When parents choose to have a child, they have agreed to have an adolescent. Thus, I believe it really helps when they have some preparation for normal developmental changes that their child’s 10 to 12 year coming of age passage commonly brings.
This growing up journey begins around ages 9 – 13, and winds down around ages 18 – 23. With appropriate expectations, parents can reduce the likelihood of surprise, overreaction, and alarm; and they can increase power of understanding, empathy, and effectiveness.
This is why I blog about parenting adolescents for Psychology Today, and why I write books to help parents better support their daughter or son during these transformational years.
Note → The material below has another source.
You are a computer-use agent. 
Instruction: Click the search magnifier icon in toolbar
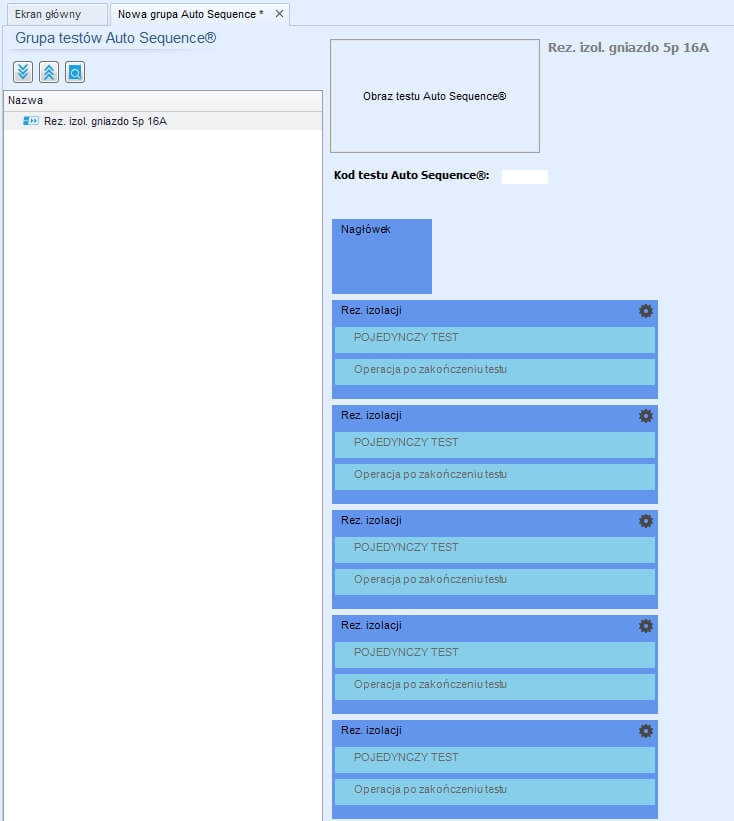pyautogui.click(x=75, y=72)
To begin, most important is that parents NOT buy into the stereotype of “The Terrible Teenager” who will become emotionally derailed and socially disruptive of family life. This is a FALSE expectation that alarms for no good cause. There is no need for dread. I believe most parents and adolescents do not experience some kind of agony in their relationship as growing up changes unfold.
This said, there will be adjustments to be made in their relationship as adolescent growth unfolds along two avenues of youthful separation from childhood and parents that is now underway. Now adolescence starts growing them apart, which it is meant to do.
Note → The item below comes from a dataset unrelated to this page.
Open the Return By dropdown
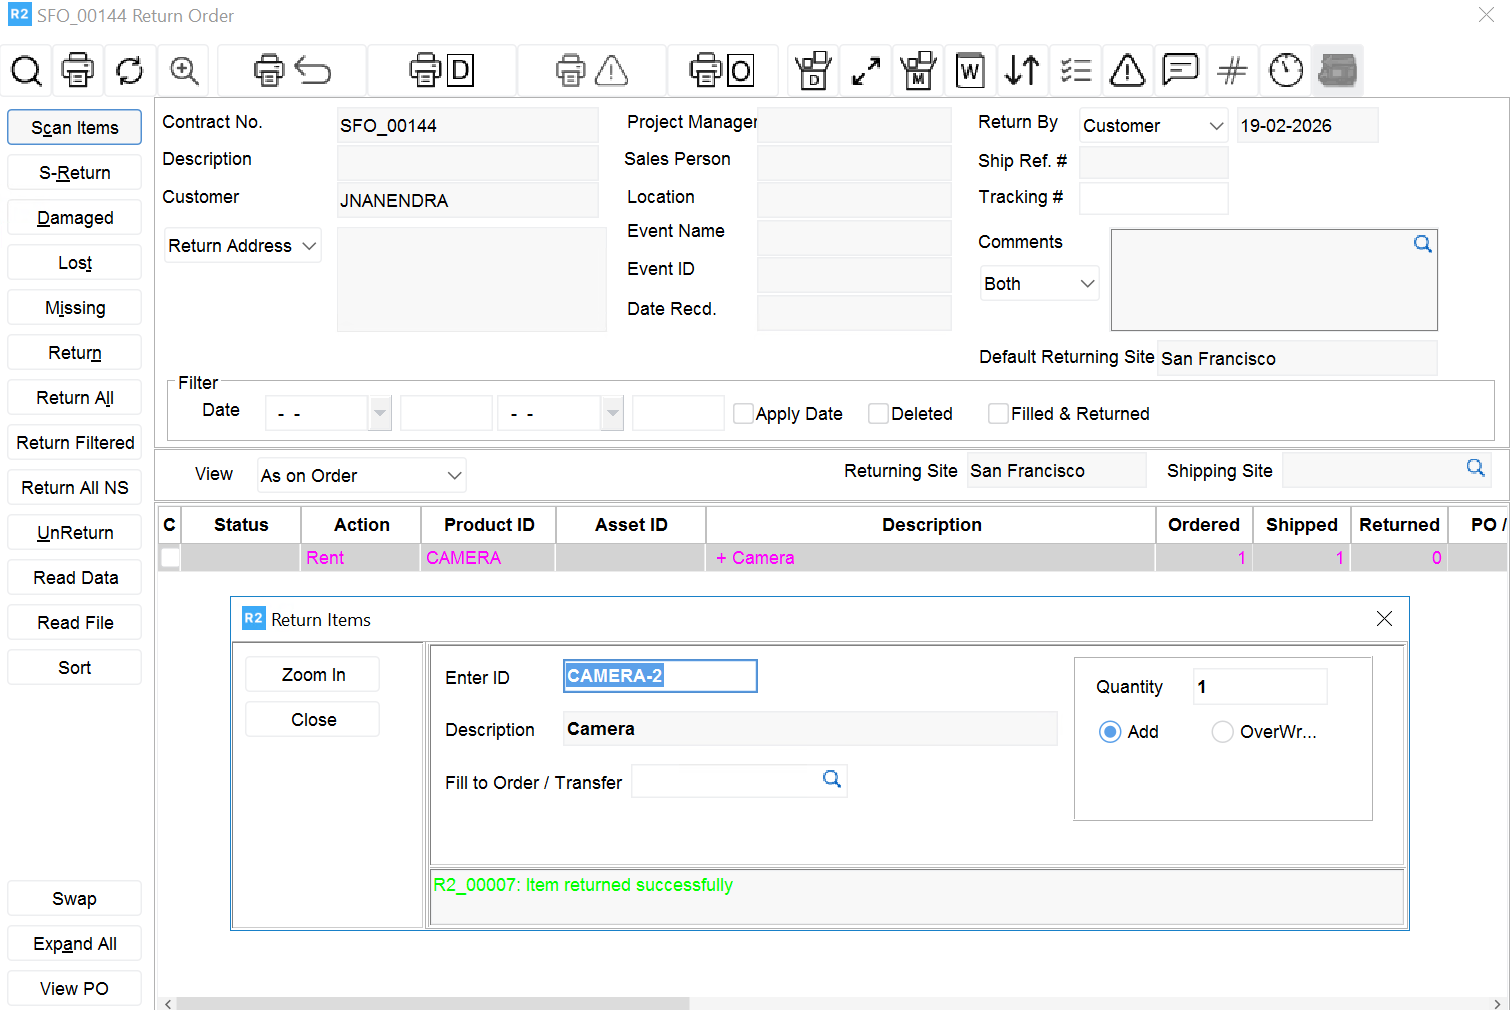 click(1153, 126)

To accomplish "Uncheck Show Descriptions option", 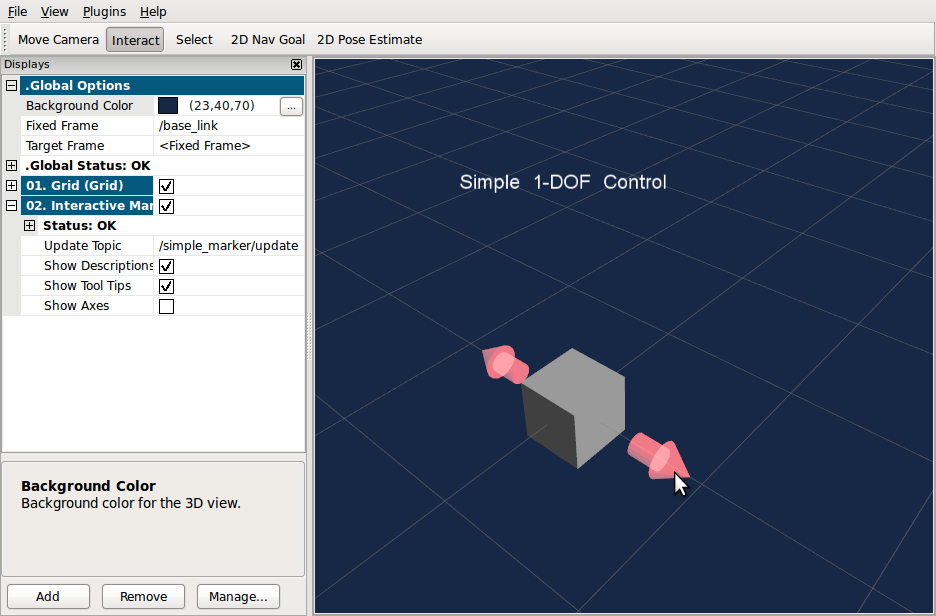I will (167, 266).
1) There is detachment from childhood and parents to assert more independence. More social time is spent in the company of peers.
2) There is differentiation from childhood and parents to express more individuality. More attention is given to personal expression.
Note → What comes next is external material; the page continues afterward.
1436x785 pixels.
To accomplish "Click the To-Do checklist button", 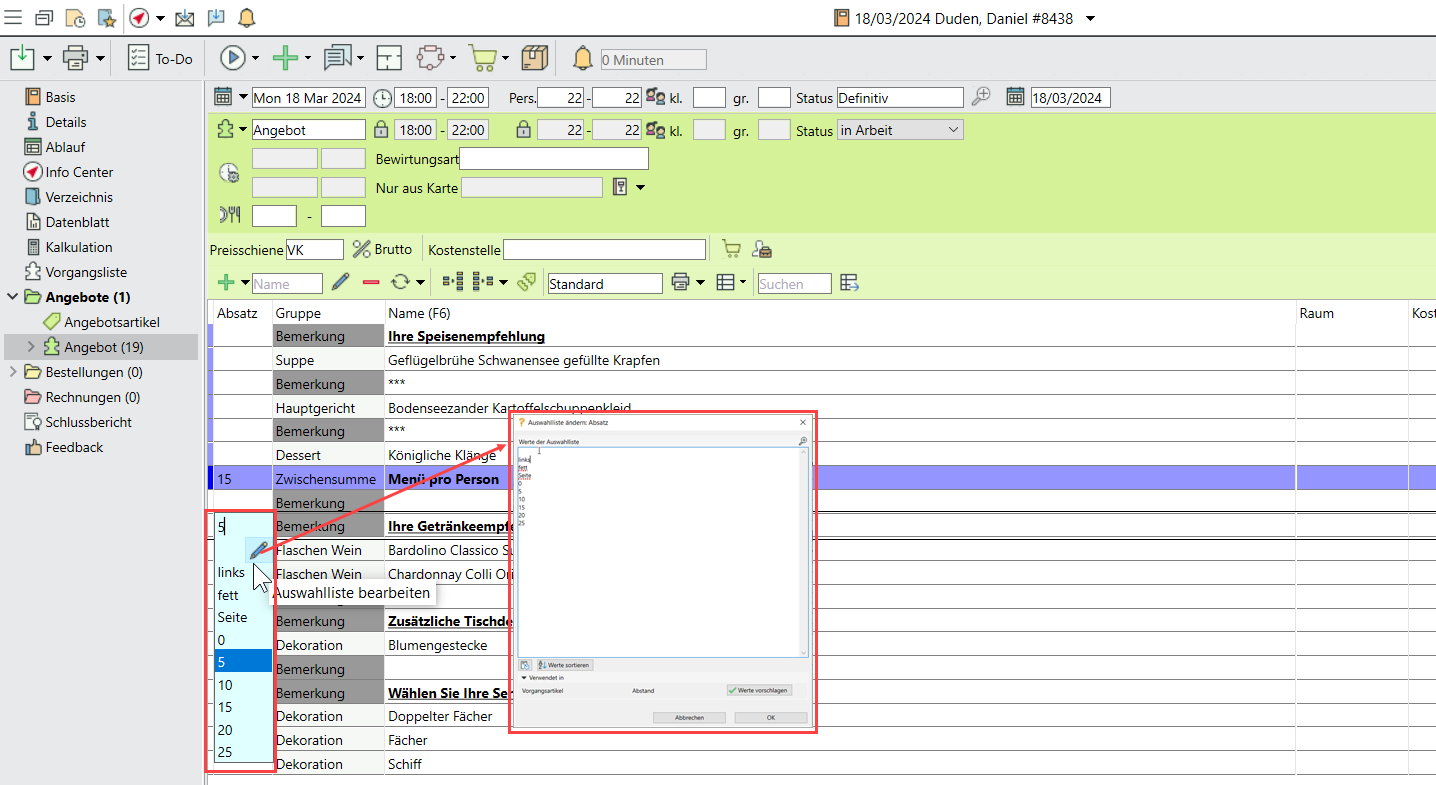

At journey’s end, the older adolescent, during the college-age years, can assert a functional independence and claim a fitting individuality: “I can take care of myself and I know who I am.”
Adolescence is a gathering of power; and freedom is it’s name.
The breath of adolescent life, as the young person pushes for more freedom of self-management authority, parents find themselves continually debating when to keep holding on, and when to do more letting go.
It’s a constant challenge: they don’t want to hold growth back, but neither do they want to unmindfully allow a dangerous exposure.
So they impose three common criteria that must be met before more freedom is given:
- evidence of growing responsibility,
- willingness to communicate about what is going on,
- and showing a readiness to anticipate risks of acting older.
Now parents help their child navigate the four freedoms of adolescence:
- Freedom from rejection of childhood beginning around late elementary school;
- Freedom for forming a second family of friends beginning around middle school;
- Freedom to experiment with acting older beginning around the high school years;
- Freedom of emancipation into independent authority around the college age years.